The Air Force's tactical fighter squadrons, active and Reserve, are assuming a role of unprecedented importance in preserving the integrity of the Atlantic alliance. Because our nation no longer enjoys overwhelming nuclear superiority over the forces of the Warsaw Pact, defense of Western Europe by an early use of theater-nuclear forces has lost the appeal that this so-called trip-wire strategy held for the NATO nations in the fifties and sixties. The perceived linkage between theater-nuclear war and general war has become uncomfortably tighter with the acquisition of a formidable nuclear arsenal by the Soviet Union.
It is no surprise, then, that the defense of Europe has been planned around NATO's conventional forces--under the expectation that these forces can prove strong enough to preserve the territorial integrity of the alliance while keeping the intensity of the conflict well below the nuclear threshold.
But the Soviet Union has not been content to upgrade only its nuclear forces. Any respected source of data will show the conventional forces of the Warsaw Pact to be unsettlingly heavy in armor and artillery, the hardware which provides firepower and shock for a rapidly moving conventional offensive. To deter the Pact, and to defeat their conventional forces if deterrence fails, we must maintain first-rate conventional forces of our own. However, the nations of the alliance, including our own, have shown a reluctance to offset Warsaw Pact quantitative advantages in conventional ground forces by expanding our own armies to any appreciable degree. Rather than opt for the labor-intensive solution--with its attendant manpower costs--we have, instead, chosen the capital-intensive approach. We have decided to counter Warsaw Pact mass with Western technology.
A prime example of this reliance on technology is the future strengthening of NATO's tactical air forces with the F-16 and the replacement of F-4s in our own active Air Force with A-10s, F-15s, and F-16s. But it is not enough to obtain new equipment. There is much to be explored in determining the most profitable ways to employ that equipment to enhance deterrence and to make Central Europe a burial ground for Pact armor if deterrence fails.

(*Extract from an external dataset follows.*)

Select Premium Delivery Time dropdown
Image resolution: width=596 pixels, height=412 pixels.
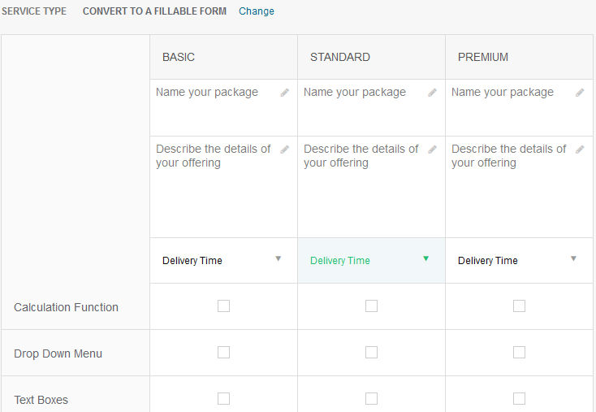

The necessity for an effective division of labor between NATO's ground forces and air forces was highlighted recently in an article in Air Force Magazine that describes the role of NATO tactical air power as a partner with alliance ground forces in stopping a Warsaw Pact armored thrust across Europe. One paragraph of the article is particularly illuminating:
If intelligence is right, NATO ground forces could achieve local superiority against the first assault echelon. The second, equally decisive, "if" is whether US and other NATO tactical airpower would be able to deal with the Pact's second echelon before it could engage NATO ground forces at the forward edge of the battle area. This, then, leads to the third requirement for a successful defense by NATO forces--the rapid achievement of local air superiority over the main battle area to permit air interdictions of Pact follow-on attacks.2
For the air-superiority mission, the key words are local air superiority over the main battle area. The emphasis on aerial battle implicit in this statement, rather than attack of Warsaw Pact airfields, reflects two important developments for Western airmen:
NATO air-superiority aircraft will have a distinct technological edge over those of the enemy as the F-15 and F-16 enter NATO air forces in quantity.
Attacks on heavily defended Warsaw Pact airfields--where enemy aircraft are well protected with aircraft shelters and surface-to-air defenses--may be prohibitively costly compared with the damage inflicted.
For the ground-attack mission, the paragraph cited earlier describes what could be an increasingly important role for NATO air forces with the words: whether US and other NATO tactical airpower would be able to deal with the Pact's second echelon before it could engage NATO ground forces at the forward edge of the battle area. Implied here is a shift in emphasis from the familiar close-air support (CAS) mission--where aerial ordnance is delivered near friendly ground forces--to ground attack in support of friendly ground forces beyond the effective range of weapons organic to those ground forces (the so-called "battlefield" interdiction mission). *
*Author's note: AFM 2-1 Tactical Air Operations--Counter Air, Close Air Support, and Air Interdiction, identifies air interdiction as one of the five combat functions performed by tactical air forces. Air Force doctrine does not differentiate within the air interdiction function based on target distances relative to the forward edge of the battle area (FEBA). The term "battlefield" interdiction used in this article refers to that portion of the air interdiction, function described above (i.e., ground attack in support of friendly ground forces beyond the range of weapons organic to those ground forces).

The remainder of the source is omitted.